Ainsi, le système électronique 16 intégré à l’instrument chirurgical réel 12 permet de transmettre, en temps réel, les informations sur l’état de l’instrument chirurgical réel 12 vers son jumeau virtuel 22. Comme l’instrument chirurgical réel 12, l’instrument chirurgical virtuel 22 présente au moins un élément fonctionnel virtuel 42 (voir figure 5). Cet élément fonctionnel virtuel 42 est un jumeau de l’élément fonctionnel réel 26 correspondant. Ainsi, l’état de fonctionnement de l’élément fonctionnel virtuel 42 de l’instrument virtuel 22 est aligné, en temps réel, sur l’état de fonctionnement de chaque élément fonctionnel 26 de l’instrument chirurgical réel 12. Pour garantir la performance de l’expérience immersive, l’alignement de l’état fonctionnel des instruments chirurgicaux réels 12 et virtuels 22 correspondants (ou de leurs éléments fonctionnels 26, 42 correspondants) s’effectue sans délai apparent pour l’opérateur. Le système électronique intégré 16 est en mesure de suivre l’évolution des états fonctionnels de l’instrument chirurgical réel 12 selon l’intégralité des fonctionnalités de celui-ci, en respectant l’ergonomie et les caractéristiques géométriques de celui-ci, et d’être suffisamment miniaturisé pour ne pas alourdir le poids de l’instrument chirurgical réel 12 e manière à ne pas gêner l’opérateur pendant la simulation chirurgicale.

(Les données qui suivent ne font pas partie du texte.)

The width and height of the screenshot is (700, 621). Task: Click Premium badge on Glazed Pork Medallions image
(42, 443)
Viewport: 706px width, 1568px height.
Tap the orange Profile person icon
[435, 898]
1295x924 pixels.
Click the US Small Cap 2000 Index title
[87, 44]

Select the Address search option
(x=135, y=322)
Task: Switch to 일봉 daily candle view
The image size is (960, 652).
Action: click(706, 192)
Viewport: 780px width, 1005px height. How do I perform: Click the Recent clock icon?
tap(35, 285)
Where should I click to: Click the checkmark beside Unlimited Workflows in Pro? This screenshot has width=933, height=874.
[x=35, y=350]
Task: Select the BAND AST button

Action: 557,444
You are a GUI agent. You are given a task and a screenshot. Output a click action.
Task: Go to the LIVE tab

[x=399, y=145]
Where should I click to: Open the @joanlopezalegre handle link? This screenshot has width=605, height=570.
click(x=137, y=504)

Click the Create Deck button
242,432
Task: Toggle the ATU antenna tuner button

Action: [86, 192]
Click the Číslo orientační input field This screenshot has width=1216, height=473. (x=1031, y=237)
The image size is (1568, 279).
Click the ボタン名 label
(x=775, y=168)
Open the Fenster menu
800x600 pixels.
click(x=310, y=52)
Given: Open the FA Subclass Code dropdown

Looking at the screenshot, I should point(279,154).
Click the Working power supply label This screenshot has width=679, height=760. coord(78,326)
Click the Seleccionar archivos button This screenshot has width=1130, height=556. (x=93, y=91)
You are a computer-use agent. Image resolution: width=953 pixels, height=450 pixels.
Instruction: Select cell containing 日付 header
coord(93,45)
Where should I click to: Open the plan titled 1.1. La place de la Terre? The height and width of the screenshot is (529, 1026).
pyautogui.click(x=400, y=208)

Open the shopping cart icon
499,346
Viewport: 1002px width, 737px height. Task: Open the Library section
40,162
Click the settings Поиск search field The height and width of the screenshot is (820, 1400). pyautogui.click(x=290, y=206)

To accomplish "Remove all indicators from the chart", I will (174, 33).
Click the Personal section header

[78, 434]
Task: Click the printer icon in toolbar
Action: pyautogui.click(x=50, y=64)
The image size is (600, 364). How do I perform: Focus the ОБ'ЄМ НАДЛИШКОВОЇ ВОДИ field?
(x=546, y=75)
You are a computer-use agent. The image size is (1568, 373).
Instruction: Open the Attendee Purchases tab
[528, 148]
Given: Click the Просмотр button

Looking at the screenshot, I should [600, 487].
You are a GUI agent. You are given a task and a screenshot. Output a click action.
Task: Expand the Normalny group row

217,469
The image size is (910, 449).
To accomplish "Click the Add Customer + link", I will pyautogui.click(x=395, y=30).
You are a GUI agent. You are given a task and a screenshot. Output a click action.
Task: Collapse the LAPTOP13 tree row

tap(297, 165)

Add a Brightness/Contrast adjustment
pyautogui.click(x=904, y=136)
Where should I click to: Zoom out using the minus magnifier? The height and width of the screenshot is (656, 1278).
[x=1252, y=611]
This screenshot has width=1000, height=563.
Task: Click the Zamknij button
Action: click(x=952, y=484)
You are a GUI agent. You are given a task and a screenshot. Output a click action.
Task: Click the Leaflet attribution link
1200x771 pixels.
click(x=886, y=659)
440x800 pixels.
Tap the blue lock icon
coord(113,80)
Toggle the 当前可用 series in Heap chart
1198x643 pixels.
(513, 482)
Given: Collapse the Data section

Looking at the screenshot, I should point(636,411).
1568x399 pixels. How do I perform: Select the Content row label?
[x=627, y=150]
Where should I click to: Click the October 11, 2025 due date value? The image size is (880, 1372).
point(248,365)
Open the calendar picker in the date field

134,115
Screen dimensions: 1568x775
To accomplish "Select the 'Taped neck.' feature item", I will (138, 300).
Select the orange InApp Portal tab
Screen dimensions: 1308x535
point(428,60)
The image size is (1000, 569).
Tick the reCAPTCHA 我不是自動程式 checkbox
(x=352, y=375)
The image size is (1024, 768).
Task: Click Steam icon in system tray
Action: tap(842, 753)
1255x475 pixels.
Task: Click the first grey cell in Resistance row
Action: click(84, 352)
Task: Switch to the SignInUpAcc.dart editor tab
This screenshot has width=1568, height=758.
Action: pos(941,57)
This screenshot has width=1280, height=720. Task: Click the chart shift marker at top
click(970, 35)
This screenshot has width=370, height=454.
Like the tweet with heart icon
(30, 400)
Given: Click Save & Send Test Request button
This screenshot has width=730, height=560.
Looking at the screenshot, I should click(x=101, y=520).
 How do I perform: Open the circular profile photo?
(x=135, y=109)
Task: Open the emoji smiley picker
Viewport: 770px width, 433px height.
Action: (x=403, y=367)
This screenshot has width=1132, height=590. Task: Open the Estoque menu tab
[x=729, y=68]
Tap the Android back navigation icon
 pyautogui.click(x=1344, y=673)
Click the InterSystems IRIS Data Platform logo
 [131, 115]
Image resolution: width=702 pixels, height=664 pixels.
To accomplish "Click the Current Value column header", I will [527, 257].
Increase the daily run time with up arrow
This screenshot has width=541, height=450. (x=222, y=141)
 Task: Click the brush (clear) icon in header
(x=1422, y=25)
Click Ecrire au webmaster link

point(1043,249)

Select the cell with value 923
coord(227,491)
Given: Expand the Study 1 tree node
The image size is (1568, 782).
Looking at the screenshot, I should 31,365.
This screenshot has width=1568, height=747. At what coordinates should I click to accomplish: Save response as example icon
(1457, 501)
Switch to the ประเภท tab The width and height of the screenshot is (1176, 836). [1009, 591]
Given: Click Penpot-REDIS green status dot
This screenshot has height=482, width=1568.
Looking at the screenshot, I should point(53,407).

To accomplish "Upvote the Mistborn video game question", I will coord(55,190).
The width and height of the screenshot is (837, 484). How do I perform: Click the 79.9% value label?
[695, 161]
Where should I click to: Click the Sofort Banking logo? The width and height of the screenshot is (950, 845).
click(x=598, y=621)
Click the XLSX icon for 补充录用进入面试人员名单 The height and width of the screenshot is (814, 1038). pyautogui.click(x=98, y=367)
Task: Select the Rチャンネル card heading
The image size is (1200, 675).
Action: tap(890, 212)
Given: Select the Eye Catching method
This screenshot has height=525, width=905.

On constate le dispositif 10 de simulation chirurgicale selon la présente invention permet à un opérateur de manipuler simultanément dans le monde physique et dans le monde virtuel de véritables instruments chirurgicaux réels 12. Ainsi, chaque instrument chirurgical réel 12 utilisé dans le cadre des étapes opératoires d’une procédure chirurgicale est connecté en temps réel à une réalité virtuelle comportant un instrument chirurgical virtuel 22 correspondant à chaque instrument chirurgical réel 12.

La technologie développée par la présente invention offre ainsi un recalage parfait entre le monde virtuel et le monde réel sans quoi les compétences acquises en simulation seront insuffisantes et approximatives.